On April 24, 1976, the dedication of the nonprofit association's first 49 acres followed the completion of a three-year study of 1,600 acres in Upper and Lower Moreland Townships and Bryn Athyn Borough.
The study, which was proposed by the Pitcairn family and the family's investment company, took inventory of the acreage belonging to area churches and private property owners. From the study grew the Central Pennypack Corridor Study Masterplan, which initiated the concept of the wilderness park.
While marking the anniversary, the celebration also will be a time for the association to reinforce that concept and the association's commitment to wildlife preservation, said Witwer, who still acts as executive director.
"The whole theme here is to have a wilderness experience in our urbane area, and to have it for this and future generations," Witwer said.
In preserving a habitat for wildlife and the enjoyment of visitors, the Pennypack Watershed Association has installed nature trails on 150 acres that are open to the public. Its land includes 356 acres managed by the association and approximately 200 acres on legal commitment for dedication.

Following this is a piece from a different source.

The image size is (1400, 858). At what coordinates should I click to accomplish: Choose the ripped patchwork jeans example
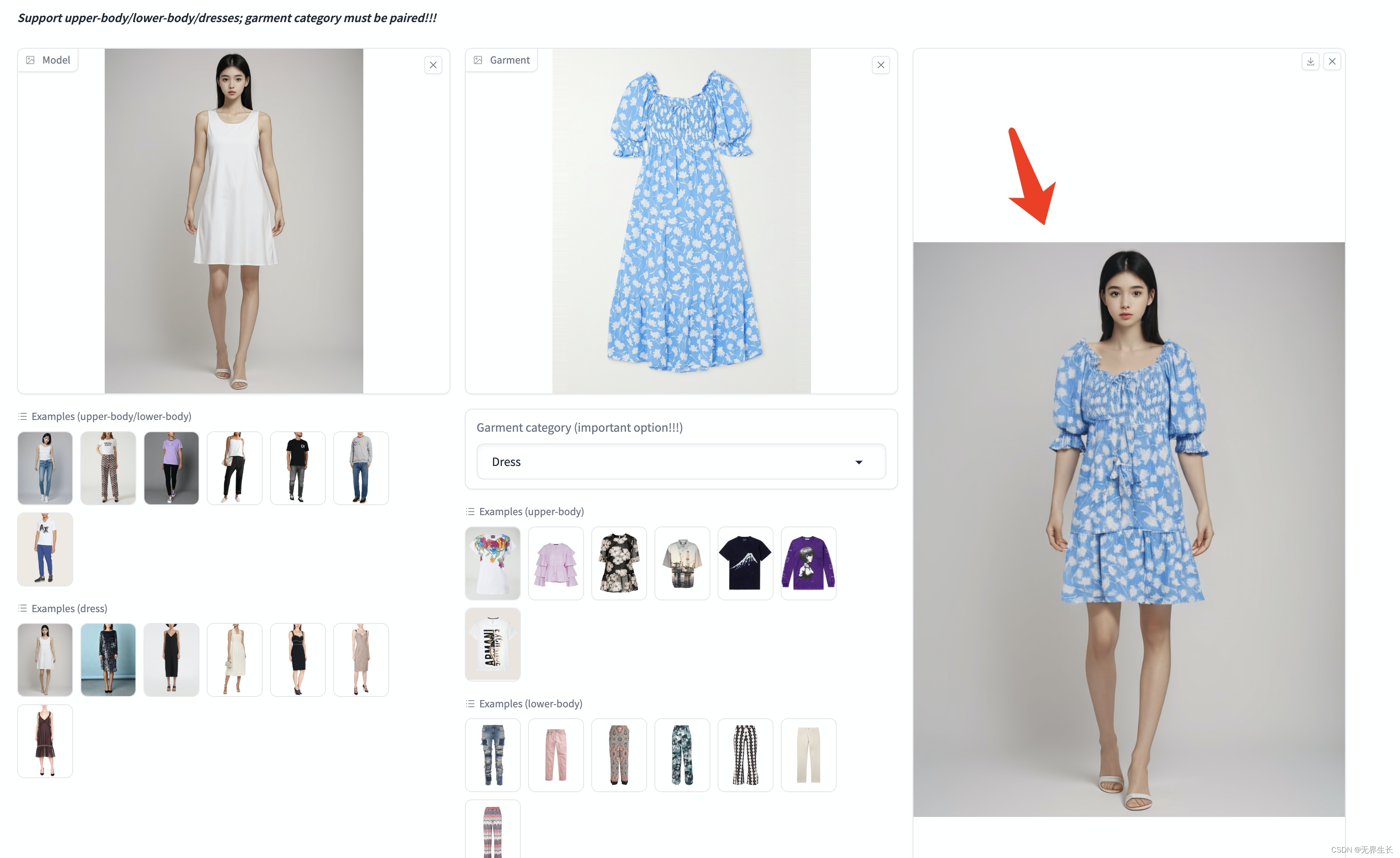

The holdings grew from just 25 acres donated from a private estate.
In 1973, the estate of George and Joanna Ruck, which was willed to the Natural Land Trust, was given to the Pennypack Watershed. Until that time, the association worked on the problems of water pollution from its storefront office. After the donation, the association moved its offices into the buildings where the Rucks once lived.
"We were very glad to be in the community," Witwer said of the storefront office. "But we had nothing tangible. . . . We had a tremendous amount of interest among the public between '71 and the time we came here.
"But, conservation practices, an educational program featured around a nature center, hub or core to a wilderness park, all these things were missing in our earlier years."
With the acquisition of the first piece of land, the subsequent acquisition of other land and legal commitments for even more, the association began to build what Witwer said was its goal - 800 acres of preserved wildlife.
He said the association has continued its initial project of studying water pollution, but has added four others. They are flood plain management, environmental review of land development proposed by others, open space preservation and environmental education.
One of the association's recent goals is acquiring land that would connect Philadelphia's Pennypack Park with the Pennypack Watershed in Huntingdon Valley.
The Montgomery County commissioners have applied for grant money to
purchase the land. By purchasing private property along a corridor leading to the watershed, the association hopes to have a path of preserved land from the Delaware River in Northeast Philadelphia to the river's tributary in Huntingdon Valley.